15 Temmuz, daha önceki bütün teşebbüslerin aynı darbenin öncüleri olduğunu, arkasındaki güçlerle birlikte ortaya çıkarmış oluyordu. Nasıl olsa darbe gerçekleşse bütün gerçekler muzaffer bir kurtarıcı mitosuyla başarılı bir biçimde gölgelenmiş olacaktı. Başarılı darbenin failleri kahraman olur ama başarısız olanın faillerinin hain muamelesi görmesi mukadder. Bu darbe girişiminin farkı, daha önceki bütün faili meçhul darbelerin faillerini de, azmettiricilerini de çırılçıplak ortaya çıkarmış olmasıydı.
Yine de maskeleri düşmüş olsa da o darbecilerin, işgalcilerin, Türkiye'yi teslim almaya çalışan mihrakların pes etmediklerini görüyoruz. Hızla toparlanıp yeni hamlelerini yapmaya devam ediyorlar. Türkiye'ye karşı ekonomik hamleler, terör saldırıları asla bir birinden kopuk değil ve hepsi birden 15 Temmuz'un aydınlattığı ortamda çok daha net bir biçimde görülebiliyor.

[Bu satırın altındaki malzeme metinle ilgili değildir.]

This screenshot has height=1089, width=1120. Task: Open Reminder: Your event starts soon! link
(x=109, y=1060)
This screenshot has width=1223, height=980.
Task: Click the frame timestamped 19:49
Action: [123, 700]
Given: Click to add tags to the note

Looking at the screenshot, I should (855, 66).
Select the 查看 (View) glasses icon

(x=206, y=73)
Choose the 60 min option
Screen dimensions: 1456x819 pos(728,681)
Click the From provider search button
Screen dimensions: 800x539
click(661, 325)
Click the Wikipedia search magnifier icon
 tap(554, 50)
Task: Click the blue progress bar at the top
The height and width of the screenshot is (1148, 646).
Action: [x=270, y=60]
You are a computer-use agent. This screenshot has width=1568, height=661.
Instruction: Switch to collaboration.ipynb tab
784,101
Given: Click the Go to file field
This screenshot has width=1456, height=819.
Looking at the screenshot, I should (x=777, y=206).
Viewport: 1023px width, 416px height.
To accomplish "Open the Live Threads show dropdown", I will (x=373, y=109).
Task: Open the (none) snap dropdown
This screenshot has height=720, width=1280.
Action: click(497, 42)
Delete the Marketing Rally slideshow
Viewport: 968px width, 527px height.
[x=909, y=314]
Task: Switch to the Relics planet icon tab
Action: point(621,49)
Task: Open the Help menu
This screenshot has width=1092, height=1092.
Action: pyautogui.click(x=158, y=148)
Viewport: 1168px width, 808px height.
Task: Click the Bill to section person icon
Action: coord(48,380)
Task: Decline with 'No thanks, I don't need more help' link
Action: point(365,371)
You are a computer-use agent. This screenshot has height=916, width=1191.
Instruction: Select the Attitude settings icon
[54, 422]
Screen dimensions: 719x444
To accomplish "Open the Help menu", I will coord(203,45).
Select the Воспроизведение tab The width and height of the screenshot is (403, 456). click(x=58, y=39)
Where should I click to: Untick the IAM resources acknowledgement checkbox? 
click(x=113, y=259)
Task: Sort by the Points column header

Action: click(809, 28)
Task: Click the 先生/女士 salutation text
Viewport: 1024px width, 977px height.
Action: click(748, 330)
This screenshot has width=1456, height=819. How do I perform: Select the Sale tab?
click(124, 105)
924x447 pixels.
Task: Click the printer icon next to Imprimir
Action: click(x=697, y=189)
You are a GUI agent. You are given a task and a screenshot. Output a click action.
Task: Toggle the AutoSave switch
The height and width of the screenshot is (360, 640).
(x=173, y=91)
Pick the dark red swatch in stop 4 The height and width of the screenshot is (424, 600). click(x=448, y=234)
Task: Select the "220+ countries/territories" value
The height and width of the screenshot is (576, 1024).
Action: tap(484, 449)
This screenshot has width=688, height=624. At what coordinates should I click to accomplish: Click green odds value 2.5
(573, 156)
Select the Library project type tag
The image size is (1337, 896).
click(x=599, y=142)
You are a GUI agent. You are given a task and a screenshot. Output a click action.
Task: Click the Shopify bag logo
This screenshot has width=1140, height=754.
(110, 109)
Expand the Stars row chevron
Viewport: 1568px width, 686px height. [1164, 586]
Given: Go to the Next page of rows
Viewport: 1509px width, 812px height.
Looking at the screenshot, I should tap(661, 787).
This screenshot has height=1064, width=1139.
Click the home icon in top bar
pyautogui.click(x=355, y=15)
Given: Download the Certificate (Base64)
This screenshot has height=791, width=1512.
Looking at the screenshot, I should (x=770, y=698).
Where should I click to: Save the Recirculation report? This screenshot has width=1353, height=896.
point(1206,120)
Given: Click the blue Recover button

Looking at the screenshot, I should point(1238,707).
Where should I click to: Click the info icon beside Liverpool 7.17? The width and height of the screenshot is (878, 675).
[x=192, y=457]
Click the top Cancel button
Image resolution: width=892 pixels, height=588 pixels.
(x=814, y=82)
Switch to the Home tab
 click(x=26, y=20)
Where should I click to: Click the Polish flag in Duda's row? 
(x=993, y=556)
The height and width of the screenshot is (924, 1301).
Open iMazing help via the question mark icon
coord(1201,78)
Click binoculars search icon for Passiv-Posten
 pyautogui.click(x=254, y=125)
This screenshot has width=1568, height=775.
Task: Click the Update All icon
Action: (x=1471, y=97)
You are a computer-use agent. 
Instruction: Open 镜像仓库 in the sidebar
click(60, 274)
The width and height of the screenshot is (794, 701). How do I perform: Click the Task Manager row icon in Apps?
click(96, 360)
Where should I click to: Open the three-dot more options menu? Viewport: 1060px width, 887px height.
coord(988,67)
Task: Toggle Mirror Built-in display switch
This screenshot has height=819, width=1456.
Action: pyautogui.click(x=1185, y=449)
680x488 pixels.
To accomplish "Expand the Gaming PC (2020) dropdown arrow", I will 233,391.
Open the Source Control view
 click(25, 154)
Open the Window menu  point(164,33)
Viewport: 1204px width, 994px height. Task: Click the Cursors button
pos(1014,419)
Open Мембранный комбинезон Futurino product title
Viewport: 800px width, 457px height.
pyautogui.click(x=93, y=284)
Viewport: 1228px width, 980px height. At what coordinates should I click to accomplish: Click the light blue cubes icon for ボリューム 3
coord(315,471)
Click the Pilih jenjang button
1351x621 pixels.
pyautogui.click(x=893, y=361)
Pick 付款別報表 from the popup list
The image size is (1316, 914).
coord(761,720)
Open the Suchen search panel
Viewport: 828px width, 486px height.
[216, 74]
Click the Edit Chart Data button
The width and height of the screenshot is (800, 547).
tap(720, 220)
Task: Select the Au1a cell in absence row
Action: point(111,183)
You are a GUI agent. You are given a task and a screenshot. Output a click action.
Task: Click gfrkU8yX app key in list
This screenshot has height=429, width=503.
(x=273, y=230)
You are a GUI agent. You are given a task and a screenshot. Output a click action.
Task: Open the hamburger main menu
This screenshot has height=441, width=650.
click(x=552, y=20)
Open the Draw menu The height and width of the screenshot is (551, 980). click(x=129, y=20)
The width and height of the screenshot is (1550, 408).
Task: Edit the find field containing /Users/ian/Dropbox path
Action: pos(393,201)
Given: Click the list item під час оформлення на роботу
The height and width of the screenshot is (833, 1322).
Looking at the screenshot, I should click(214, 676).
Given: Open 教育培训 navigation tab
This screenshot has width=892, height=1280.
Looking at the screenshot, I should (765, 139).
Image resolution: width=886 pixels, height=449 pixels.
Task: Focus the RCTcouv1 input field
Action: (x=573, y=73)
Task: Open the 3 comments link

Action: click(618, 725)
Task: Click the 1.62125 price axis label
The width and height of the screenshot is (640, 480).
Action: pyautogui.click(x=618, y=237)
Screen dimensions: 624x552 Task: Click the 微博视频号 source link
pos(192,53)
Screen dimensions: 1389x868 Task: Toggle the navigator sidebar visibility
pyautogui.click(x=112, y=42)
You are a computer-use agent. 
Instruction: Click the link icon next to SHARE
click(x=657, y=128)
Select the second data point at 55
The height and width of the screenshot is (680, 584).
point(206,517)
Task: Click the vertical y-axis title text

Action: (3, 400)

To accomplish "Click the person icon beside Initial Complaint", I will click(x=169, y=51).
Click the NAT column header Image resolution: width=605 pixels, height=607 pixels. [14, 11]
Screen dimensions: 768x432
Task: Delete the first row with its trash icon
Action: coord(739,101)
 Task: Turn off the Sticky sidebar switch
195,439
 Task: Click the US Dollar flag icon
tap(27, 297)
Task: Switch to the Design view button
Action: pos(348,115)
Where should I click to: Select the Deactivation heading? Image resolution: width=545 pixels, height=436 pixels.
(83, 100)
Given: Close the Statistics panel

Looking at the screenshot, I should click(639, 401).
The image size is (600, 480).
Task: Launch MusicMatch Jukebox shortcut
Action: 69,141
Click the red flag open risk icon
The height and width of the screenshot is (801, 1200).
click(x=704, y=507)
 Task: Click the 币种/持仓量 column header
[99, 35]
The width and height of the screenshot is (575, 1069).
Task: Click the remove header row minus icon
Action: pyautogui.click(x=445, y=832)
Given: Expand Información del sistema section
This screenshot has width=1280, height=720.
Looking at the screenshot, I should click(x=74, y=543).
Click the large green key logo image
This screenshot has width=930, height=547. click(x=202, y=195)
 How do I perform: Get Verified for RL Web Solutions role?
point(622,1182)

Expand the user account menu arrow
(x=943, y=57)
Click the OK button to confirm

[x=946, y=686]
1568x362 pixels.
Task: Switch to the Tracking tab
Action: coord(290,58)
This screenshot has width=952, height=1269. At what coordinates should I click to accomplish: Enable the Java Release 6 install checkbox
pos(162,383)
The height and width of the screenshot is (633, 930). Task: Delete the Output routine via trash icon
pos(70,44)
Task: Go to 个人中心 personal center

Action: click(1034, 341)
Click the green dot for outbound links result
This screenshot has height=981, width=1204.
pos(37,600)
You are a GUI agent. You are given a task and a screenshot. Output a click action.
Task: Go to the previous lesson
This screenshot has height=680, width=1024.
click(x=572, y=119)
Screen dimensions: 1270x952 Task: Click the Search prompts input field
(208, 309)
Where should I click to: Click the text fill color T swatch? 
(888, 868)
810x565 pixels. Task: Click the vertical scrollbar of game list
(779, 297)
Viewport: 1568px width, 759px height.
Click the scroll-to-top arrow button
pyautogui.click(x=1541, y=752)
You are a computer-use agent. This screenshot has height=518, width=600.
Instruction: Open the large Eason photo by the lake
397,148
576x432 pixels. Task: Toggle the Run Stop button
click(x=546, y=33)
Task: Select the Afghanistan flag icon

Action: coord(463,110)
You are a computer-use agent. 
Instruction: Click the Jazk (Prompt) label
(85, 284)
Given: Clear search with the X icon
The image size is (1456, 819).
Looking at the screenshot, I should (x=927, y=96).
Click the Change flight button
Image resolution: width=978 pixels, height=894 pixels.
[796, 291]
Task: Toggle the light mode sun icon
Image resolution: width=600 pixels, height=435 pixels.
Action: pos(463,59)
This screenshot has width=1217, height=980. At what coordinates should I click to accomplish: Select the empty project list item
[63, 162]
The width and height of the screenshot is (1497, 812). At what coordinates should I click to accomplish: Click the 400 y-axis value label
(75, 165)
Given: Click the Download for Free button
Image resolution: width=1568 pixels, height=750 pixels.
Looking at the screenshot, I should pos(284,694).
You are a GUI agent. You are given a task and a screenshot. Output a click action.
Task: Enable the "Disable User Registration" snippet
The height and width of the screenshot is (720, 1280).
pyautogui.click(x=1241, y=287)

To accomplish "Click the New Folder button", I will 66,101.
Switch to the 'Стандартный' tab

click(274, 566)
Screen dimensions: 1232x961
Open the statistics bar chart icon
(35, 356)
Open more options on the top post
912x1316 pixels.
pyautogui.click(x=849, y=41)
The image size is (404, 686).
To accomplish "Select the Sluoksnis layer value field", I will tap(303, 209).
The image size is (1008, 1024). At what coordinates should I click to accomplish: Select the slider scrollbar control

Geçtiğimiz hafta maç sonrası Beşiktaş'ta düzenlenen saldırının ardından Cumartesi günü Kayseri'de yapılan saldırılar, adını koyalım, ABD'nin artık alenen desteklemekte olduğu PYD'nin Türkiye kolu PKK tarafından düzenlenmiştir. PKK bu ölçekteki saldırıların gerektirdiği terör know-how'ına, teknik becerisine, istihbarat altyapısına ve organizasyon kabiliyetine Suriye'de ABD subayları tarafından, güya DEAŞ'a karşı savaşmak üzere eğitildiği zamana kadar sahip değildi.